Geçen hafta Doğruhaber Gazetesi yazarlar toplantısı münasebetiyle İstanbul’a gitmiştik. Yazarlarımızla bir araya gelmek, tanışmak ve fikirlerinden istifade etmek bizim için bir kazanım oldu.   Aynı zamanda organizasyonda emeği geçen ve bizlere ev sahipliği yapan misafirperver abilerimize teşekkürü bir borç biliyorum.

Toplantıyla ilgili farklı şeyler yazmak isterdim fakat otobüste başımdan geçen bir anekdotu sizinle paylaşayım: İstanbul’dan Bursa’ya geçerken telefonum çalmıştı. Karşıdaki doğrudan Kürtçe konuştuğu için ben de Kürtçe cevap verdim. Konuşmam biraz uzun sürdü. Fakat arada birilerinin homurdandığını ve Kürtçe konuşmamdan rahatsız olduklarını fark ettim. Sanki suç işlemişim gibi gözleri üzerimdeydi...

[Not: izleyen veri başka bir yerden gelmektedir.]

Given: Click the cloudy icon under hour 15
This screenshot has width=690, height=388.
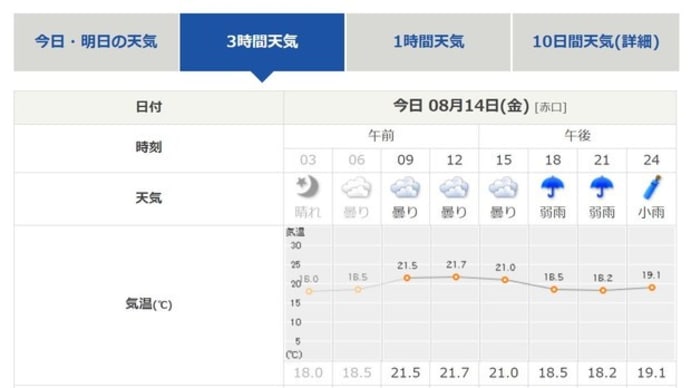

Oysa bir milletin zenginliği farklılıklarıdır. Farklı dilleridir. Ve diller Allah tarafından verilen bir nimettir. Birbirine üstünlük vesilesi değildir. Hiç kimse ırkından veya dilinden dolayı diğerlerinden üstün değildir. Bunu anlamayanlar veya yıllarca propagandaların etkisinde kalanlara acımakla birlikte onları da uyandırmalıyız. Dinimiz İslam’ın ve mukaddessatlarımızın gereği olan “Dillerimizin” birer ayet olduğunu hatırlatmalıyız.

Kim ne derse desin, bir millet kendi dilini yaşatmakla mükelleftir. Zira dil, bir milletin hafızasıdır. Bu hafıza kaybolunca o millet de tarihten siliniyor. Ve yıllarca memleketimizde Kürtçeyi hafızalardan silmek için çabaladılar. Yıllardır asimilasyon ve inkâr devam ettiği için kardeş olan Türk ve Kürtlerin arasına düşmanlık soktular. Bunu topluma yayan her kesime karşı topluca bir mücadele verilmelidir. Yıllardır cumhuriyetin, bu aziz milletin beyin belleklerine yerleştirmiş oldukları algıları hep beraber kırmalıyız.

Bu algıların kırılması için bize düşen farklı görevler vardır. Fakat bugünlerde en büyük görevimiz, okullarda tercih edilecek seçmeli derslerdir. Kurmanci, Zazaki dilleri seçmemiz ve seçtirmemiz bu görevde önemli bir yer tutuyor. Seçilebilecek dersler arasında milyonlarca vatandaşın ana dili olan “Kürtçe”ve “Zazaca” seçmeli ders olarak tercih edilmelidir. Hep birlikte çocuklarımızı bu derslere yönlendireceğiz. Ana dillerini öğrensinler. Dilimize önem vermezsek çocuklarımızın dil varlığıyla birlikte kültür varlığı da kaybolacaktır.

Geçmiş yıllarda Kürtçe ders seçimlerinin az yapılmasının bir nedeni de yeterince duyurulmamasıdır. Bunu etrafımıza yaymalıyız. Bu konuda anne ve babalar yeterince haberdar edilmelidir. Özellikle her öğretmen, seçmeli dersler konusunda öğrencilerin velilerini bilgilendirmelidir. Bu çalışmalar yapılarsa bu derslerdeki sayı çok daha artacaktır. Sayı artıkça da öğretmen ihtiyacı doğacak ki atamalarda bu bölümlere daha fazla atama yapılacaktır. Son atamalarda sadece 3 Kürtçe öğretmeni atandı. Bu bilinçli bir yaklaşım olsa da bu bölümlerin tercih edilmemesini gerekçe gösterebiliyorlar.

Sonuç olarak; ortaokullarda yüz binlerce öğrencinin seçebileceği Kurmanci, Zazaki dersler vardır. Bu konuda duyarlı olabilecek herkesi haberdar etmeliyiz. Çocuklarımızda “Ana dil”  bilincinin oluşması ve bu bölümlerden öğretmen atamalarının artması için bu derslerin seçilmesi önemli bir fırsat olarak önümüzde duruyor.